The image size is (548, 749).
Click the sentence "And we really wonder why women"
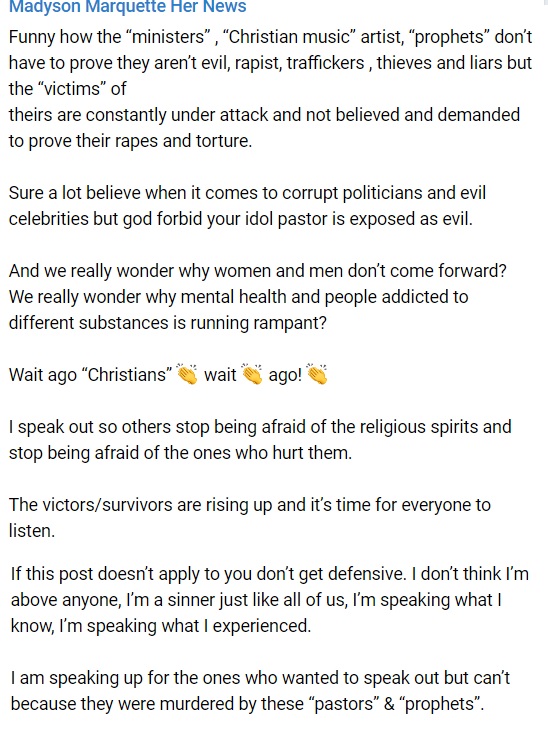pyautogui.click(x=258, y=271)
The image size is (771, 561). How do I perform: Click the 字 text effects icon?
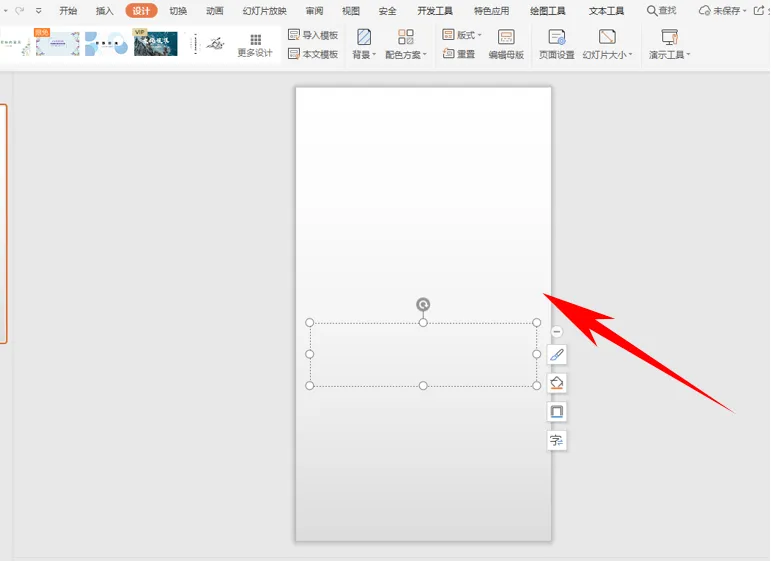(x=557, y=441)
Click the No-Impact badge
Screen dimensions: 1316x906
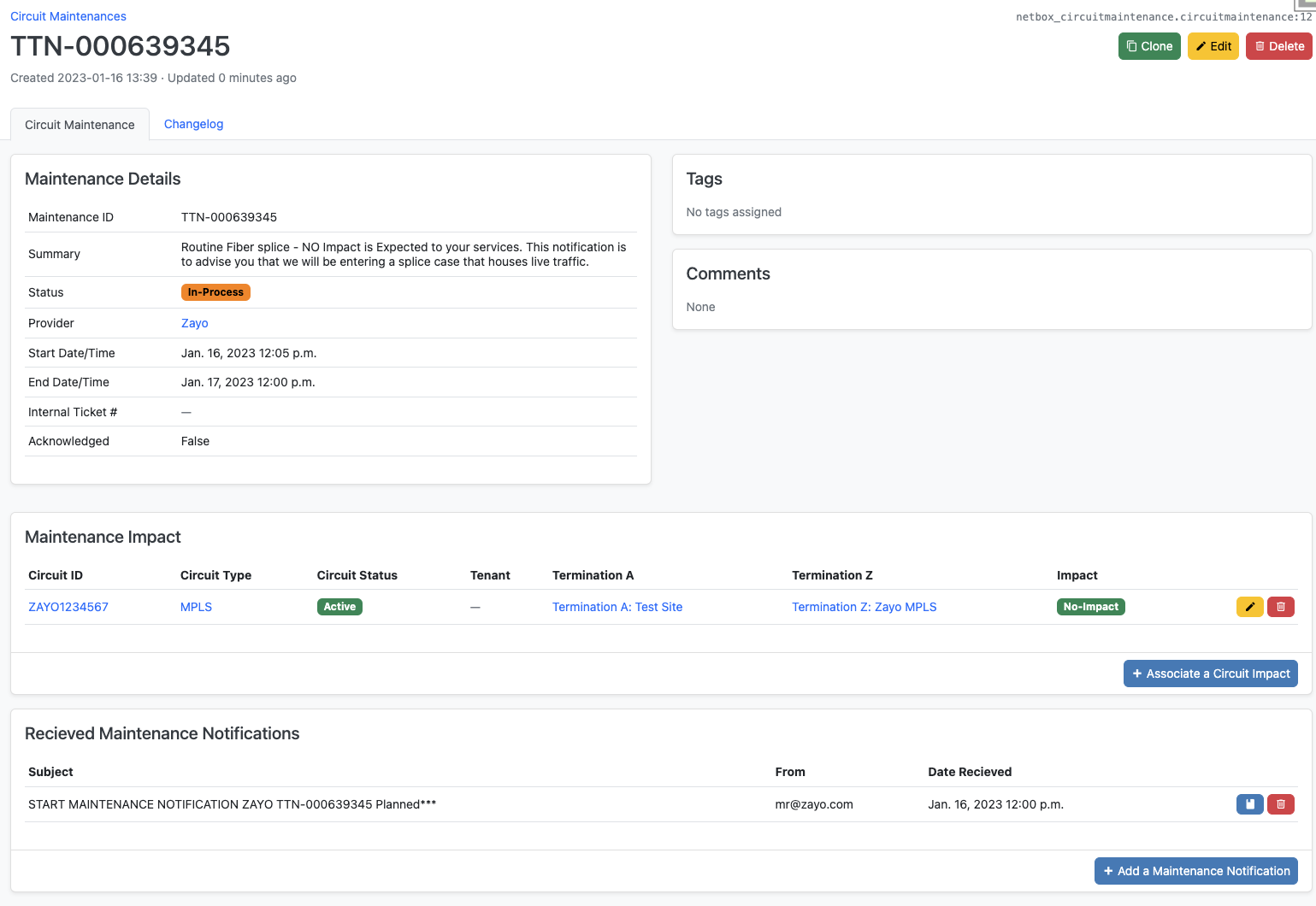(x=1090, y=607)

══════════════════════════════

=== YOUR ASSIGNMENT ===
Nothing but the pictures may be dropped; restate the material word for word.

=== WRITTEN ANSWER ===
The image size is (548, 749).
Click the sentence "And we really wonder why women"
pyautogui.click(x=258, y=271)
The image size is (771, 561). How do I perform: Click the 字 text effects icon?
(x=557, y=441)
Click the No-Impact badge
Screen dimensions: 1316x906
(x=1090, y=607)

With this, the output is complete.